* **Given problem**
Copy the lines below word for word, starting at the line with "Click the home house icon in header" and ending at the line with "pyautogui.click(x=898, y=31)", both included.

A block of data
########

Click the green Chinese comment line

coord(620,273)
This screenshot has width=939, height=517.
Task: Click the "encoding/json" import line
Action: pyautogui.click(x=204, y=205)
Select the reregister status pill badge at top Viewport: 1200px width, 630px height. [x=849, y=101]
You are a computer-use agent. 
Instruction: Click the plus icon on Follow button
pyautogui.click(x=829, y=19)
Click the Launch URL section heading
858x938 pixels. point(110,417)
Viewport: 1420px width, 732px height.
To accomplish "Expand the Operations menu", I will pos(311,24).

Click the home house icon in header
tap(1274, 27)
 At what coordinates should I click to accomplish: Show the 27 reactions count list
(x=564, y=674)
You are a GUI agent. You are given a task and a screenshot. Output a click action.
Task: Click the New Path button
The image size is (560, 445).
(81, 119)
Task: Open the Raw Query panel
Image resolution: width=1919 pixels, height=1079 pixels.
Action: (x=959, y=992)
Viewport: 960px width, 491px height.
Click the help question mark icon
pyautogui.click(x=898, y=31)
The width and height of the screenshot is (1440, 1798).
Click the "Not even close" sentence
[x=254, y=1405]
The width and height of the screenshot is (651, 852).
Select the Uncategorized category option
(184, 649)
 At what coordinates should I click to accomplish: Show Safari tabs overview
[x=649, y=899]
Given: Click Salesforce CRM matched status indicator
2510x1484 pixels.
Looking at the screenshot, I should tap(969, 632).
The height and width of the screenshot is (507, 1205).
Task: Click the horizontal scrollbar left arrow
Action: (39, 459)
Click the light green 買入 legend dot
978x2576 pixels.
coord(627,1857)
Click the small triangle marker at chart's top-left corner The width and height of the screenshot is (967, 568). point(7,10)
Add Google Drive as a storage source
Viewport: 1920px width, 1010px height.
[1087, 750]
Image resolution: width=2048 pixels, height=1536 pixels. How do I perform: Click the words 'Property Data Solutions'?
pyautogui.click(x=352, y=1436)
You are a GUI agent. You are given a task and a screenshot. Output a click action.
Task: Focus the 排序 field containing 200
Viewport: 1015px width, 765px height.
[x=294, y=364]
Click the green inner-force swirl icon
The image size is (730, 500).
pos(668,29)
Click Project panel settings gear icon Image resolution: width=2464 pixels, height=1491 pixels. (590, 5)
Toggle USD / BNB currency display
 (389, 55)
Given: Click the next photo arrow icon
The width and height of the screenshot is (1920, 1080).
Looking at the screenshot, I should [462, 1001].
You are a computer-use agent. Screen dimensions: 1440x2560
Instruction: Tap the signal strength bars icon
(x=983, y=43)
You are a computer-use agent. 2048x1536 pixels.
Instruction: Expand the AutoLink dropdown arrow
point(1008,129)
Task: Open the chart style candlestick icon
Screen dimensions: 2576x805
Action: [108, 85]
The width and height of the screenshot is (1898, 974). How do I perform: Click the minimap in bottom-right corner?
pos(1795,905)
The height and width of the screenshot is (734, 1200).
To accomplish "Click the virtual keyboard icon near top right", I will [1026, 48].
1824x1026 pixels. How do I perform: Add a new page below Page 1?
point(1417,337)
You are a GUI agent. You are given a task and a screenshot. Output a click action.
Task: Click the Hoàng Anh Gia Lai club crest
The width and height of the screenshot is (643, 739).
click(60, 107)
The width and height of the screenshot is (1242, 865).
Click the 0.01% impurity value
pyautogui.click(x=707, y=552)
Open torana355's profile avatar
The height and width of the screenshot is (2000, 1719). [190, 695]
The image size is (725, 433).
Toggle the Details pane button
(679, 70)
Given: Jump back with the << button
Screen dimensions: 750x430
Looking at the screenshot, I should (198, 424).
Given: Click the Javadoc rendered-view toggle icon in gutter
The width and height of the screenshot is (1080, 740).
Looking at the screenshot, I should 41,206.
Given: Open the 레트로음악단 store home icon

########

* **Final answer**
Click the home house icon in header
tap(1274, 27)
 At what coordinates should I click to accomplish: Show the 27 reactions count list
(x=564, y=674)
You are a GUI agent. You are given a task and a screenshot. Output a click action.
Task: Click the New Path button
The image size is (560, 445).
(81, 119)
Task: Open the Raw Query panel
Image resolution: width=1919 pixels, height=1079 pixels.
Action: (x=959, y=992)
Viewport: 960px width, 491px height.
Click the help question mark icon
pyautogui.click(x=898, y=31)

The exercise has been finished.